Buena Vista Social Club
Deutschland, USA 1999, Laufzeit: 101 Min., FSK 0
Regie: Wim Wenders
Darsteller: Ry Cooder, Joachim Cooder, Ibrahim Ferrer, Rubén González, Orlando "Cachaito" López, Manuel "Guajiro" Mirabal, Eliades Ochoa, Omara Portuguondo, Compay Segundo, Barbarito Torres
Buena Vista Social Club
Max.Renn (8), 20.05.2001
Als einem der Popkultur abgewandten Liebhaber des guten alten "Neuen Deutschen Films" war mir natürlich nicht bekannt, welche Band seinerzeit beim Start von "Buena Vista Social Club" die Verkaufscharts des Plattenhandels anführt. So erschien mir Wim Wenders' aktueller Film denn auch nur ein weiteres interessantes Filmexperiment eines der letzten wirklich aktiven Filmemacher aus jener Zeit, in der Schlöndorff, Kluge, Herzog, Straub und Fassbinder noch gutes deutsches Kino boten.

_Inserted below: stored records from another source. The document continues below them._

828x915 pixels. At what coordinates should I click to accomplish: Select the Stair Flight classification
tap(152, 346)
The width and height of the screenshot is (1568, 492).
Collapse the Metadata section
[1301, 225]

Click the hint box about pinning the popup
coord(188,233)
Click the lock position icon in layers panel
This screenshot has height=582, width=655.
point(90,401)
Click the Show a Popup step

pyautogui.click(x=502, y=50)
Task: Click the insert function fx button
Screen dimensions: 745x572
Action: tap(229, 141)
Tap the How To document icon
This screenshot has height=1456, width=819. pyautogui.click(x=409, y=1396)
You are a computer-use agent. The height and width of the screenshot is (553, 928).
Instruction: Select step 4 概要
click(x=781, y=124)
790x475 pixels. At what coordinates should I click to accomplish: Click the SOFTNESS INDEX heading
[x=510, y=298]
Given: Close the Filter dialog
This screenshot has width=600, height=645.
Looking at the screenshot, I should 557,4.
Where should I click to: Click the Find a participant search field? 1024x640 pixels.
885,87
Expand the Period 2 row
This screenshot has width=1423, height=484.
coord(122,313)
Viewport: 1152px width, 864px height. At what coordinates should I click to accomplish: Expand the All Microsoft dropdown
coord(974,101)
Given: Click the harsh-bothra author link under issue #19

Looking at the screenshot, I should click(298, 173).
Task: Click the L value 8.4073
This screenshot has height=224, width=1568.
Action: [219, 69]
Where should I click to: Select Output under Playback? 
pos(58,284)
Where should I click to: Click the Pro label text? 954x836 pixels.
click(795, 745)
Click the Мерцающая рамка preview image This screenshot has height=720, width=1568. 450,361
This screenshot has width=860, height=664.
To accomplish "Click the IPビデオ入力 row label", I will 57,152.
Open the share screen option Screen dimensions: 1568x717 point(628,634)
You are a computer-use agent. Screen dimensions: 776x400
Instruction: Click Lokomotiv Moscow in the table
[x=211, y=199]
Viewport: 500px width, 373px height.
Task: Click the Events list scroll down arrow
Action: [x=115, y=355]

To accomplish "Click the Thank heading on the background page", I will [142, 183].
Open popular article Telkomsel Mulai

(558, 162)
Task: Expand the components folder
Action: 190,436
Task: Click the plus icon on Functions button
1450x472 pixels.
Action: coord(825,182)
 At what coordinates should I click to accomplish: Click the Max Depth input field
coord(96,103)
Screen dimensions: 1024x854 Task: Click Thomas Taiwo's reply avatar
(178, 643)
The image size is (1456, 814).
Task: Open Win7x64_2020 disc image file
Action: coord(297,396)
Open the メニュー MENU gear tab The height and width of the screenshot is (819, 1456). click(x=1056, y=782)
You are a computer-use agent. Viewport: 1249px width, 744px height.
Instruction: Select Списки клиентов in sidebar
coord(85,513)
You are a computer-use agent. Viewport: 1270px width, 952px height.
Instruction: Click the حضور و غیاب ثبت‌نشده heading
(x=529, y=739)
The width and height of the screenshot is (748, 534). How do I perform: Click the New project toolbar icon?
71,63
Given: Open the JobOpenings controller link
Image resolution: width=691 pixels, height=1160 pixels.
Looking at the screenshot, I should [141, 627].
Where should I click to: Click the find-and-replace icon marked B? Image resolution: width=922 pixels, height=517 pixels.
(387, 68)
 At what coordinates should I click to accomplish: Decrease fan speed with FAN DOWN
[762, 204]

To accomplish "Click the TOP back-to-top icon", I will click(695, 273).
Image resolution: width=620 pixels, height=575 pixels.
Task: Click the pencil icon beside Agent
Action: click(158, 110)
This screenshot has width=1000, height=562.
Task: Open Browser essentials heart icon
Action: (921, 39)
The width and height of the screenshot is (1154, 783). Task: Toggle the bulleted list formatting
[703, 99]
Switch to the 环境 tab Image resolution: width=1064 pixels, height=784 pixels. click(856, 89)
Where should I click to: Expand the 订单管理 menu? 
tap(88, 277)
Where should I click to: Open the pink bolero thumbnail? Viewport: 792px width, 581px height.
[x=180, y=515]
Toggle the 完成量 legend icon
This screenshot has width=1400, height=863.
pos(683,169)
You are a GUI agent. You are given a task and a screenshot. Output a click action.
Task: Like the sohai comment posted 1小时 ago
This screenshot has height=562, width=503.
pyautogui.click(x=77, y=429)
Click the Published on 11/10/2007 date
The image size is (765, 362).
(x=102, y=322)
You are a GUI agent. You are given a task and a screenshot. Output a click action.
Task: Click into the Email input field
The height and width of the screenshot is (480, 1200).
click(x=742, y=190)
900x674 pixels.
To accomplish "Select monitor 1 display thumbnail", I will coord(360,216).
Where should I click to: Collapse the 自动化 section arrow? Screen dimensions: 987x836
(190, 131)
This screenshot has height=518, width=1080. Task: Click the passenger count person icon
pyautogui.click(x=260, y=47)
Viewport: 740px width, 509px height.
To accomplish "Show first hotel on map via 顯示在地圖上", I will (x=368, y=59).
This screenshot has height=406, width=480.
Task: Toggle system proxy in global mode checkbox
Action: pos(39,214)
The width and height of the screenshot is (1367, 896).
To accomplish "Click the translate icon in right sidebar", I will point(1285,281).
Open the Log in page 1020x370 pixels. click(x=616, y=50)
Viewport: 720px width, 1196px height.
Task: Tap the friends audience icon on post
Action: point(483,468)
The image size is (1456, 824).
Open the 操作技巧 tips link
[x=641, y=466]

Wenders hatte sich in vergangenen Jahren immer wieder als Apologet des postmodernen Films hervorgetan. Gerade in Filmen wie "Aufzeichnungen zu Kleidern und Städten" oder "Tokyo Ga" bewies er Gespür dafür, wie man als Dokumentarfilmer mit den Mitteln des Mediums Film (oft im Kontrast zum Medium Video) dessen Möglichkeiten darstellen kann, ohne wirklich in die Untiefen des Experimentalfilms abzurutschen. Und immer hatte ich dabei das Gefühl, dass die Arbeit mit 35mm für Wenders die bestimmende war. Machte er doch stets deutlich, wie vergänglich das Video war, wie unästhetisch, wenn es von den Monitoren fort auf die große Leinwand gezerrt wurde. In "Buena Vista Social Club" verwunderte mich deswegen am stärksten darüber, dass er ausschließlich mit Video (Sony Digital Camcorder) vorging. Die Bilder, die er von Kuba, New York und Amsterdam einfängt, bekommen daher etwas Urlaubsvideohaftes - gewollt oder nicht. Und in Einklang mit der Urlaubsvideoästhetik wird dann auch eine Geschichte von alten Menschen und ihrer Liebe zu Kuba und zur kubanischen Musik erzählt, die sich des Pittoresken eines Urlaubsfilms nicht zu erwehren vermag. In Fahrten die langen Straßen Havannas und New Yorks entlang, immer um das jeweils erzählende Bandmitglied herumwuselnd und nebenher mit einem flinken Blick die ökonomischen Missstände (in Form verbeulter Autos und verfallener Häuser) erhaschend, versucht Wenders, die Geschichten aus alten Tagen, die die Menschen der Kamera erzählen, zu bebildern. Er schreckt dabei nicht einmal vorm Schnulzigen zurück. So ist der Film natürlich durchsetzt mit den Musikclips der Soneros-Band, abwechselnd im Studio oder beim Live-Auftritt in New York. Der Schnitt, mit dem solche Szenen mit besagten Urlaubsvideos und Frontalen auf die Musiker verbunden werden, ist hinreichend bekannt aus den Star-buhlenden Dokumentarfilmen von MTV, RTL und anderen Sendern, die vorgeben, zu informieren, aber hinterrücks beweihräuchern. Dem kann sich wohl selbst ein Wim Wenders nicht entziehen.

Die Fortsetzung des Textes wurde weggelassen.